Skip the pictures. Quote every line below, exactly, from the one with "Where should I" through the final line.

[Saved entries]
___
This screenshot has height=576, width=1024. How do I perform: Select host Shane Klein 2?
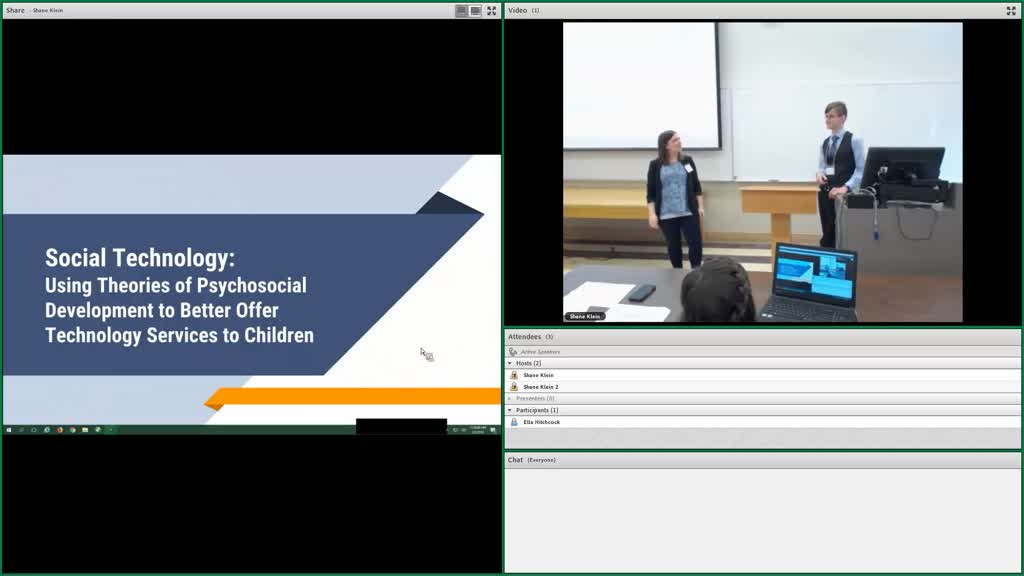tap(763, 387)
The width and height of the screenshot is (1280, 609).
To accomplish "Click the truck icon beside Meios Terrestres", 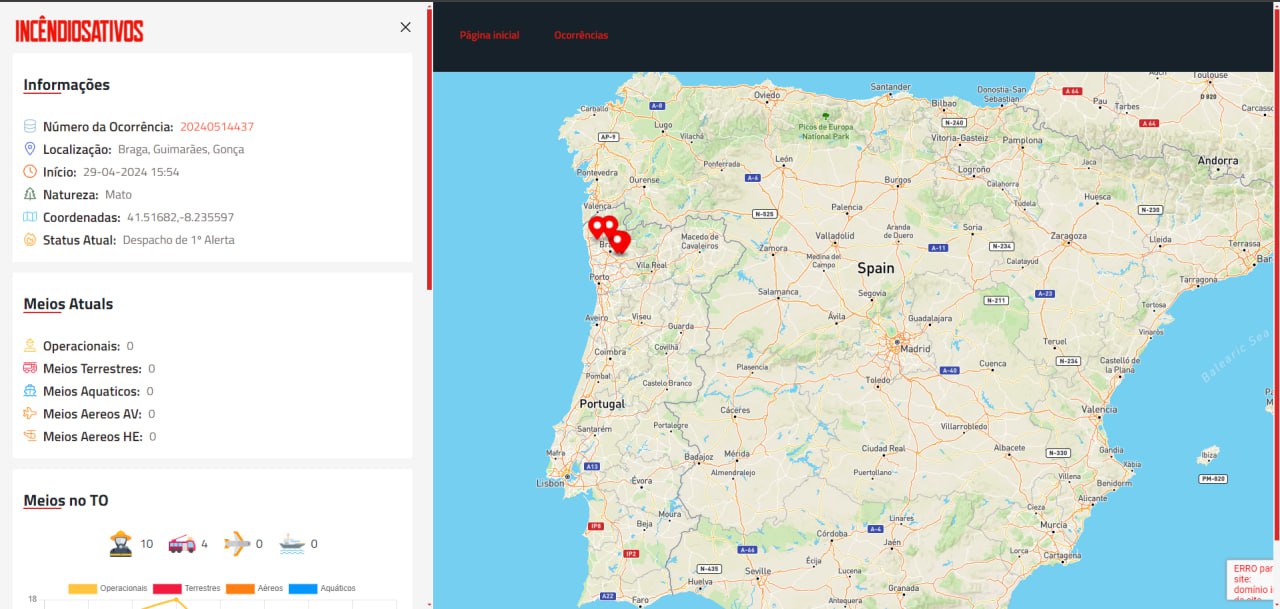I will (29, 368).
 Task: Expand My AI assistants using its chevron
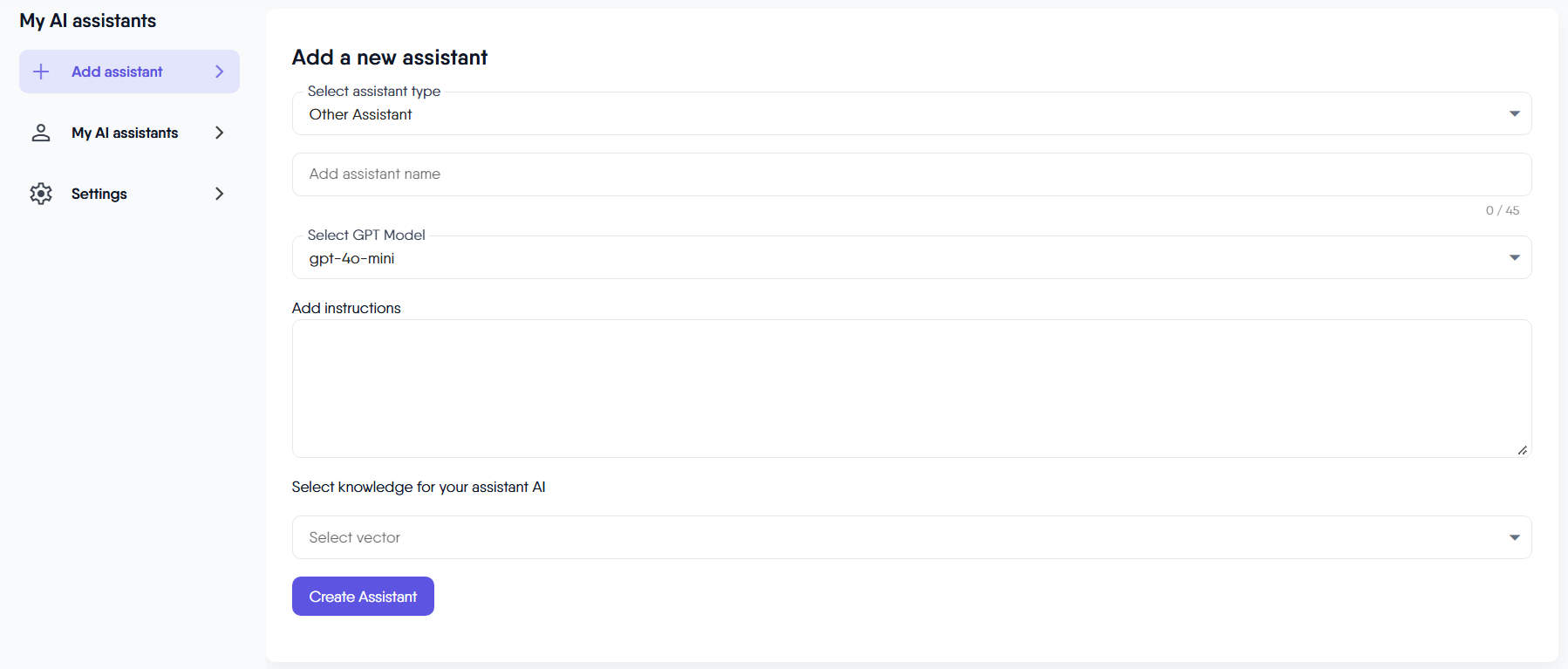(220, 133)
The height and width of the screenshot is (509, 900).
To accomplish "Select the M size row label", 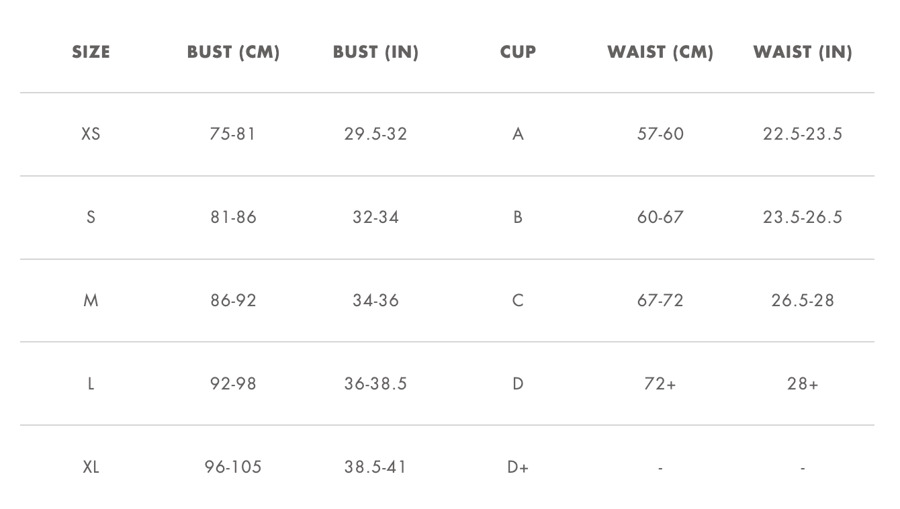I will pyautogui.click(x=91, y=300).
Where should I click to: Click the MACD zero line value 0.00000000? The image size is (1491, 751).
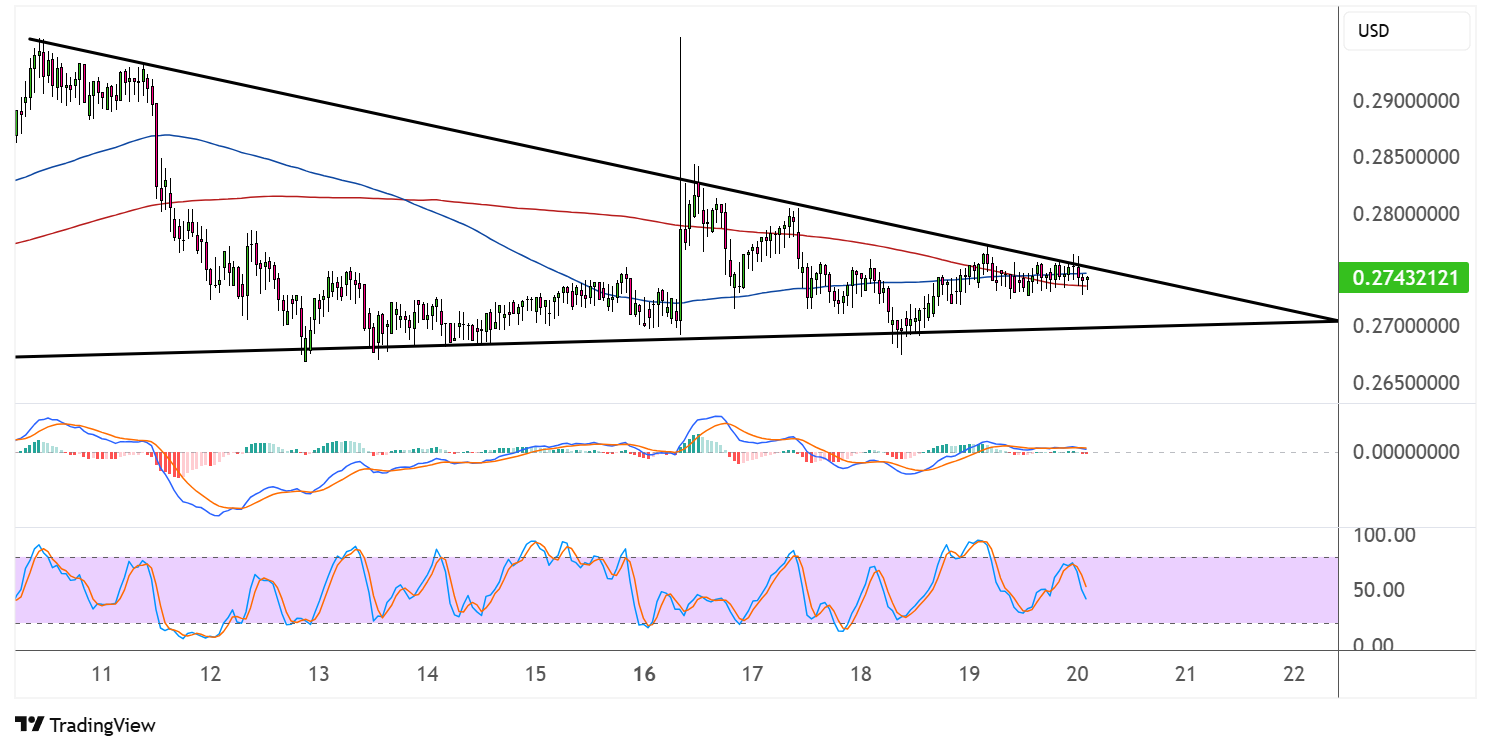[x=1406, y=452]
___
Solution to the problem —
Where should I click to: Click the MACD zero line value 0.00000000? The image size is (1491, 751).
[x=1406, y=452]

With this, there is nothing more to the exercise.